Updated: Nov 1, 2022
For many organisations, developing a risk register is seen as a destination - and it should not be. Often, the corporate risk register is seen as some kind of holy grail and this, coupled with some periodic assertions of relevance and controls performance, forms the "risk management system". A risk register is basically a statement of scope and intent: the organisation has identified the risks or threats it thinks are significant enough to warrant doing something about and what steps it will take to mitigate them. Nothing wrong in that - it just stops way short of what's really required to effectively manage exposure to said threats.
When we have identified a risk or threat that needs to be addressed, what is subsequently chosen to mitigate it should address the organisations exposure to it. Whether or not the exposure is actually reduced depends on a number of things:
The measures chosen to mitigate the threat are, in principle, known to be effective. That is, they are fit for purpose in the first place
The measures we have put in place are operated consistently and error free. This means that are actually being performed as required and are performed free of errors, oversights and misunderstandings.
These two points demonstrate that the risk register and some periodic self assessments alone are just not sufficient to effectively manage risk exposure. For that to happen, meaningful metrics and continuous performance monitoring are required to establish what is REALLY going on.

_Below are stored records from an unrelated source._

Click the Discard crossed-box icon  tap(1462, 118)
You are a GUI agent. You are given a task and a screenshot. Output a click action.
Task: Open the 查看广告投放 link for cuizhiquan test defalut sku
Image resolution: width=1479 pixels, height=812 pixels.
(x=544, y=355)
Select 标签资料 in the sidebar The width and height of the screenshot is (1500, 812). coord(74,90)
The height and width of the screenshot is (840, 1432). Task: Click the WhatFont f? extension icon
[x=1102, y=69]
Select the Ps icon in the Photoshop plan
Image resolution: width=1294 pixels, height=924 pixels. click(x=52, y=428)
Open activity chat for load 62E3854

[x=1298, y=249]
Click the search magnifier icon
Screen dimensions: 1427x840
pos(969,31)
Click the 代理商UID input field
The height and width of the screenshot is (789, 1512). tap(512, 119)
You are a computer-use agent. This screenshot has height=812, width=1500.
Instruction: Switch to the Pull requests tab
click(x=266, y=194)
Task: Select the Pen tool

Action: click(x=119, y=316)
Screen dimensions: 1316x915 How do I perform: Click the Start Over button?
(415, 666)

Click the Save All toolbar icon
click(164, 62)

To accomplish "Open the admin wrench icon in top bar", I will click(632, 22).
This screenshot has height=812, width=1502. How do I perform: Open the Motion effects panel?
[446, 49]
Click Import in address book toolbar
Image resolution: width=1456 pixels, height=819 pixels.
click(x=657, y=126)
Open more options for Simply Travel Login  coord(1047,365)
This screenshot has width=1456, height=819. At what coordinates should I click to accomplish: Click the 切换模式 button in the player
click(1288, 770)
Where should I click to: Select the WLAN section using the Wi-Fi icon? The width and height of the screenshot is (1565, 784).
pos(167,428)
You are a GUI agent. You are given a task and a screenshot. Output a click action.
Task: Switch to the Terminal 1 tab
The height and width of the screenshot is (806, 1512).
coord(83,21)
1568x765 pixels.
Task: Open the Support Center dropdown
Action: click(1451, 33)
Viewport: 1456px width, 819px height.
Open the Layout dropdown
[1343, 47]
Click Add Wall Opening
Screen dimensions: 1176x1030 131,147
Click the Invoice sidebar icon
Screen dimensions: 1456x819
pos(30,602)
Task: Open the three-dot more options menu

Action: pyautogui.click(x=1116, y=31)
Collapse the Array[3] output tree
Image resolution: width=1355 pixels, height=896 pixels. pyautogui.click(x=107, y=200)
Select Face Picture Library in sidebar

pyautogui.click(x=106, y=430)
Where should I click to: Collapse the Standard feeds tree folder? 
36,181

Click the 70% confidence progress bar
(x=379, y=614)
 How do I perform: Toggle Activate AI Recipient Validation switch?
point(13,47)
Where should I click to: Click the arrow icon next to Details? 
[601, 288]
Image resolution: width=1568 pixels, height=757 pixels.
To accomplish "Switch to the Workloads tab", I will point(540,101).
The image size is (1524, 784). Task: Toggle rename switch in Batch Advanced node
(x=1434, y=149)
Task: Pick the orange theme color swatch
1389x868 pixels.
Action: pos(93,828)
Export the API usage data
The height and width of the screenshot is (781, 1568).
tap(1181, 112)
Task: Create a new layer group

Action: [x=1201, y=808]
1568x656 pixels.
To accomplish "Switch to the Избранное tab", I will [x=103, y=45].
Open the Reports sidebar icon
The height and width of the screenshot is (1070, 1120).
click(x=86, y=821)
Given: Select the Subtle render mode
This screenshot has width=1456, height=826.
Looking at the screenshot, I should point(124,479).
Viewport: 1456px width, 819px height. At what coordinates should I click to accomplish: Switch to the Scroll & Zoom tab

Metrics - numbers that help us to confirm that risk our exposures are within acceptable parameters being held at a acceptable level.
Process quality: are our approaches to risk mitigation transparent enough to enable us to ensure that they are being performed error free, at the desired frequency and that identified issues are being addressed.
When we can establish metrics that are reliable indicators of intrinsic exposure to risk and have processes that we know are reliable, risk registers become meaningful. Without metrics and process transparency we have nothing more than a statement of scope and intent.
It's worthwhile to note that the majority of cyber attacks and many operational failures occur because of human error associated with the performance of processes for mitigating risk. The processes work, in principle,, but their intrinsic capability to reduce threat exposure is often undermined by errors, oversight and misunderstandings in their execution - which a risk register alone cannot detect.
To reiterate then: we need to know that know controls and risk mitigation activities are being performed error free, at the desired frequency and that identified issues are being promptly addressed.